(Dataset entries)
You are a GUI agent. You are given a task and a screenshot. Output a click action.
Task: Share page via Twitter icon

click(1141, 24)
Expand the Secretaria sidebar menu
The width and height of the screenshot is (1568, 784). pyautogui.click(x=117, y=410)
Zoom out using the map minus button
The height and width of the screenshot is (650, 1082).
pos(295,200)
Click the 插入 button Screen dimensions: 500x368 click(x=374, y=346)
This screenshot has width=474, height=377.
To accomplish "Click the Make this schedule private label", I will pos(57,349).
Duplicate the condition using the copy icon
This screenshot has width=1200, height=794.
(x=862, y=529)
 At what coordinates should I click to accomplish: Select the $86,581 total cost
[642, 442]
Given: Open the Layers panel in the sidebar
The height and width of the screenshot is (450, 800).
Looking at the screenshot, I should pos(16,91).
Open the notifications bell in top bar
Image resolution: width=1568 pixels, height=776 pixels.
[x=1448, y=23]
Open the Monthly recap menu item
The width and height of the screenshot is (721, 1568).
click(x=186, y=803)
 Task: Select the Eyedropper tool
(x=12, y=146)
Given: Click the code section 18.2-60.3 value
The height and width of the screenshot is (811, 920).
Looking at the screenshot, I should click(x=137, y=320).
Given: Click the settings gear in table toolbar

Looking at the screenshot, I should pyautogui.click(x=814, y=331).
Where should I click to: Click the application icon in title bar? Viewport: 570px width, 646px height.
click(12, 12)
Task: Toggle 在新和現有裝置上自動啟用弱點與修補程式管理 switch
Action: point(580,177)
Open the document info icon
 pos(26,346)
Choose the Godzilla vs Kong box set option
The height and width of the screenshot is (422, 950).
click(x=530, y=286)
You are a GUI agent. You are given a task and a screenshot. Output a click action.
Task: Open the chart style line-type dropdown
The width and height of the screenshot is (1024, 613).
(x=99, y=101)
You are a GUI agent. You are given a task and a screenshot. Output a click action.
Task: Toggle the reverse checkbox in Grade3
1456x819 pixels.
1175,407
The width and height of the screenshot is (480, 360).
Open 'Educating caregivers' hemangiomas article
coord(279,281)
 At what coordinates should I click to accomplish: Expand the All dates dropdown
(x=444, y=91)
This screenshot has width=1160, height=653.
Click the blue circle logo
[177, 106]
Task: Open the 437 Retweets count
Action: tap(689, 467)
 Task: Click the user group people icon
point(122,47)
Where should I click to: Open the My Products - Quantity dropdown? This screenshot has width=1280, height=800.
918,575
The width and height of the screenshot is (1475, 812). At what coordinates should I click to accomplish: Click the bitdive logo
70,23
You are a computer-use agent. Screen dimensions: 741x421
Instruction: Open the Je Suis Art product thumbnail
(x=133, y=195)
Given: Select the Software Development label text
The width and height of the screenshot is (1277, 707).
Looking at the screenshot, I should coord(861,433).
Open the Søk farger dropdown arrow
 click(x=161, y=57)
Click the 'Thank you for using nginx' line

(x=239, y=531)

# EXERCISE:
After reading the lines above, reproduce them all exactly.

# ANSWER BOX:
You are a GUI agent. You are given a task and a screenshot. Output a click action.
Task: Share page via Twitter icon

click(1141, 24)
Expand the Secretaria sidebar menu
The width and height of the screenshot is (1568, 784). pyautogui.click(x=117, y=410)
Zoom out using the map minus button
The height and width of the screenshot is (650, 1082).
pos(295,200)
Click the 插入 button Screen dimensions: 500x368 click(x=374, y=346)
This screenshot has width=474, height=377.
To accomplish "Click the Make this schedule private label", I will pos(57,349).
Duplicate the condition using the copy icon
This screenshot has width=1200, height=794.
(x=862, y=529)
 At what coordinates should I click to accomplish: Select the $86,581 total cost
[642, 442]
Given: Open the Layers panel in the sidebar
The height and width of the screenshot is (450, 800).
Looking at the screenshot, I should pos(16,91).
Open the notifications bell in top bar
Image resolution: width=1568 pixels, height=776 pixels.
[x=1448, y=23]
Open the Monthly recap menu item
The width and height of the screenshot is (721, 1568).
click(x=186, y=803)
 Task: Select the Eyedropper tool
(x=12, y=146)
Given: Click the code section 18.2-60.3 value
The height and width of the screenshot is (811, 920).
Looking at the screenshot, I should click(x=137, y=320).
Given: Click the settings gear in table toolbar

Looking at the screenshot, I should pyautogui.click(x=814, y=331).
Where should I click to: Click the application icon in title bar? Viewport: 570px width, 646px height.
click(12, 12)
Task: Toggle 在新和現有裝置上自動啟用弱點與修補程式管理 switch
Action: point(580,177)
Open the document info icon
 pos(26,346)
Choose the Godzilla vs Kong box set option
The height and width of the screenshot is (422, 950).
click(x=530, y=286)
You are a GUI agent. You are given a task and a screenshot. Output a click action.
Task: Open the chart style line-type dropdown
The width and height of the screenshot is (1024, 613).
(x=99, y=101)
You are a GUI agent. You are given a task and a screenshot. Output a click action.
Task: Toggle the reverse checkbox in Grade3
1456x819 pixels.
1175,407
The width and height of the screenshot is (480, 360).
Open 'Educating caregivers' hemangiomas article
coord(279,281)
 At what coordinates should I click to accomplish: Expand the All dates dropdown
(x=444, y=91)
This screenshot has width=1160, height=653.
Click the blue circle logo
[177, 106]
Task: Open the 437 Retweets count
Action: tap(689, 467)
 Task: Click the user group people icon
point(122,47)
Where should I click to: Open the My Products - Quantity dropdown? This screenshot has width=1280, height=800.
918,575
The width and height of the screenshot is (1475, 812). At what coordinates should I click to accomplish: Click the bitdive logo
70,23
You are a computer-use agent. Screen dimensions: 741x421
Instruction: Open the Je Suis Art product thumbnail
(x=133, y=195)
Given: Select the Software Development label text
The width and height of the screenshot is (1277, 707).
Looking at the screenshot, I should coord(861,433).
Open the Søk farger dropdown arrow
 click(x=161, y=57)
Click the 'Thank you for using nginx' line

(x=239, y=531)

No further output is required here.